After nearly two decades of tackling trails, the boxy, iconic Jeep Cherokee was replaced by the cuter, more civilized Liberty in 2002. In the three years since that time, the sport/ute has proven its capability to many of its predecessor's devout followers, most notably through the introduction of a bolder, more muscular Renegade model. In a marketplace dominated by car-based mini-utes, the Liberty remains true to the Jeep faithful, with rigid construction and low-range four-wheel-drive.
Outside, there are plenty of elements to differentiate Sport, Limited, and Renegade models. The grayish-black plastic fascias and trim pieces slathered on the Sport have been a Jeep feature since the '80s. For the $4,000 premium attached to a Limited model, Jeep will go to the effort of painting each and every body panel and replace stock 16-inch wheels and tires with a 17-inch set. Fashion-conscious buyers will want to upgrade to chrome rims to complement the chrome adorning the grille and headlight surrounds. While all Liberty models featured a front-end freshening for '05, the range-topping Renegade was made even more distinct with a flat hood, body-color grille, and updated foglamps, tow hooks, and fender flares. The roof-mounted light bar is now optional.
Visually, the interior is quite pleasant, even a touch upscale in certain models, and much more civilized than the old Cherokee's or current Wrangler's. However, despite a 2005 freshening, the dash and door panel plastics don't match the finish and tactile quality of those in import competitors. Front perches are a bit on the small side, which may be an issue for larger drivers. There is an impressive list of stereo/electronics options, including Sirius satellite radio, Infinity speakers, a six-disc in-dash CD changer, Bluetooth, and navigation. We advise avoiding the navigation system, which for $1,500 gives you a screen barely larger than a mobile phone's. A notable new feature for 2005 is white-on-gray gauges.
With the rear seats in place, a Liberty will carry a modest 31 cubic feet of cargo, accessible through a split rear hatch with an upward-swinging top window and a side-swinging lower tailgate section.
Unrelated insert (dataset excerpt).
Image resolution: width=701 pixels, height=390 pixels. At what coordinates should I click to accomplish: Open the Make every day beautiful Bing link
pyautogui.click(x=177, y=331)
The setup is easier to use than that of a Honda CR-V, which has a door that swings toward, rather than away from, the curb, but most drivers likely would prefer the one-piece, upward-swinging liftgates of the Chevrolet Equinox and the Nissan Xterra, which are simpler than the Jeep's and easier to use in tight parking spaces.
Like nearly all of its competitors, the Liberty comes with standard ABS and dual front airbags. A tire-pressure warning light also comes standard on Limited and Renegade models, and more safety-concerned drivers can upgrade to a full pressure monitoring system. If money is a factor for you, we suggest passing on that system and instead opting for the optional front and rear side-curtain airbags. This added security seems important, since seat-mounted side airbags and a stability-control system are both missing from the options list. Although Chrysler promises that every SUV it produces will have Electronic Stability Control (ESP) by next year, side airbags and stability control both are now standard on the Honda CR-V, as well as the smaller Hyundai Tucson and Kia Sportage twins. Nissan and Toyota entries also offer a higher level of safety gear; only GM and Ford are similarly lacking in safety features.